[Top] [All Lists]

Re: Questions about XFS

To: Steve Bergman <sbergman27@xxxxxxxxx>
Subject: Re: Questions about XFS
From: Eric Sandeen <sandeen@xxxxxxxxxxx>
Date: Tue, 11 Jun 2013 12:28:34 -0500
Cc: Ric Wheeler <rwheeler@xxxxxxxxxx>, xfs@xxxxxxxxxxx
Delivered-to: xfs@xxxxxxxxxxx
In-reply-to: <CAO9HMNGjdikgX+_434aGVJ2NAJ0hxDNLo+Vsa46GH3psXr4sKQ@xxxxxxxxxxxxxx>
References: <loom.20130611T112155-970@xxxxxxxxxxxxxx> <51B72D3D.5010206@xxxxxxxxxx> <CAO9HMNGjdikgX+_434aGVJ2NAJ0hxDNLo+Vsa46GH3psXr4sKQ@xxxxxxxxxxxxxx>
User-agent: Mozilla/5.0 (Macintosh; Intel Mac OS X 10.8; rv:17.0) Gecko/20130509 Thunderbird/17.0.6
On 6/11/13 11:12 AM, Steve Bergman wrote:
> In #5 I was specifically talking about ext4. After the 2009 brouhaha
> over zero-length files in ext4 with delayed allocation turned on, Ted
> merged some patches into vanilla kernel 2,6,30 which mitigated the
> problem by recognizing certain common idioms and forcing automatically
> forcing an fsync. I'd heard the the XFS team modeled a set of XFS
> patches from them.

Assuming we're talking about the same behaviors, XFS resolved this issue
in May 2007, in the 2.6.22 kernel, commit ba87ea6, over a year before
ext4 even had delayed allocation working. ext4 added the flush-on-close
heuristic in 2009, commit 7d8f9f7.

> Regarding #4, I have 12 years experience with my workloads on ext3 and
> 3 yrs on ext4 and know what I have observed. As a practical matter,
> there are large differences between filesystem behaviors which aren't
> up for debate since I know my workloads' behavior in the real world
> far better than anyone else possibly could. (In fact, I'm not sure how
> anyone else could presume to know how my workloads and filesystems
> interact.) But if I understand correctly, ext4 at default settings
> journals metadata and commits it every 5s, while flushing data every
> 30s. Ext3 journals metadata, and commits it every 5 seconds, while
> effectively flushing data, *immediately before the metadata*, every 5
> seconds. so the window in which data and metadata are not in sync is
> vanishingly small. Are you saying that with XFS there is no periodic
> flushing mechanism at all? And that unless there's an
> fsync/fdatasync/sync or the memory needs to be reclaimed, that it can
> sit in the page cache forever?


By and large, buffered IO in a filesystem is flushed out by the vm,
due to either age or memory pressure.  The filesystem then responds
to these requests by the VM, writing data as requested.

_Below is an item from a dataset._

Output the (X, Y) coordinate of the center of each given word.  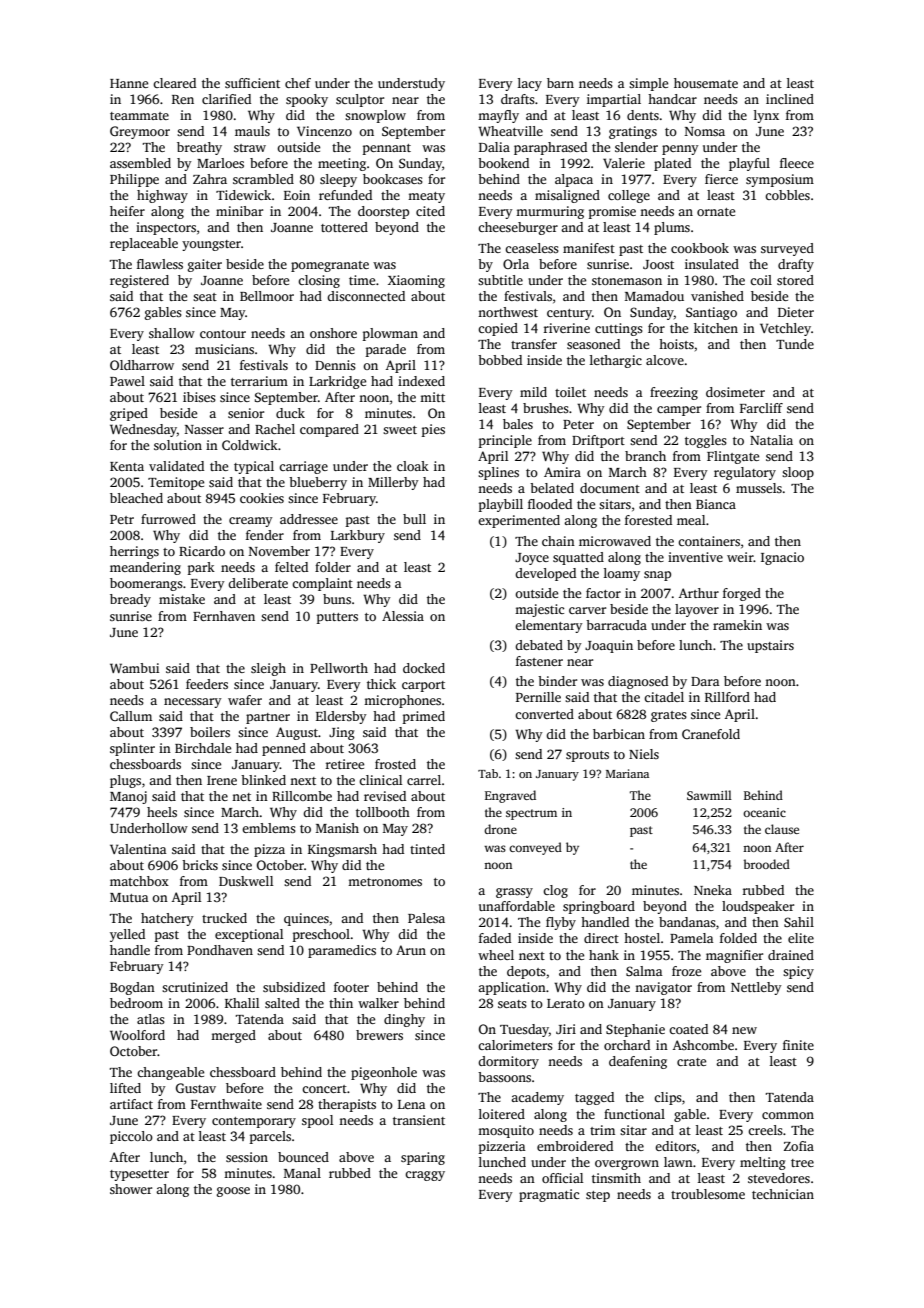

You can read all about it in
Documentation/sysctl/vm.txt but see dirty_expire_centisecs and
dirty_writeback_centisecs - flushers wake up every 30s and push on
data more than 5s old, by default.

ext3 is somewhat unique in data=ordered metadata logging driving
data flushing, IMHO.

> One thing is puzzling me. Everyone is telling me that I must ensure
> that fsync/fdatasync is used, even in environments where the concept
> doesn't exist. So I've gone to find good examples of how it it used.
> Since RHEL6 has been shipping with ext4 as the default for over 2.5
> years, I figured it would be a great place to find examples. However,
> I've been unable to find examples of fsync or fdatasync being used,
> when using "strace -o file.out -f" on various system programs which
> one would very much expect to use it.

Whether or not an application *uses* fsync is orthogonal to whether
or not it's *needed* to ensure persistence.  Obviously you don't need
to fsync every IO as soon as its issued.  And there are buggy
applications, yes.  It's up to the app to decide what needs to be
persistent and when.  See the "When Should You Fsync?" section
in the URL below.

> We talked about some Python
> config utilities the other day. But now I've moved on to C and C++
> code. e.g. "cupsd" copy/truncate/writes the config file
> "/etc/cups/printers.conf" quite frequently, all day long. But there is
> no sign whatsoever of any fsync or fdatasync when I grep the strace
> output file for those strings case insensitively. (And indeed, a
> complex printers.conf file turned up zero-length on one of my RHEL6.4
> boxes last week.)

I'd file a bug against cups, then.

> So I figured that when rpm installs a new vmlinuz, builds a new
> initramfs and puts it into place, and modifies grub.conf, that surely
> proper sync'ing must be done in this particularly critical case. But
> while I do see rpm fsync/fsync'ing its own database files, it never
> seems to fsync/fdatasync the critical system files it just installed
> and/or modified. Surely, after over 2 - 1/2 years of Red Hat shipping
> RHEL6 to customers, I must be mistaken in some way. Could you point me
> to an example in RHEL6.4 where I can see clearly how fsync is being
> properly used? In the mean time, I'll keep looking.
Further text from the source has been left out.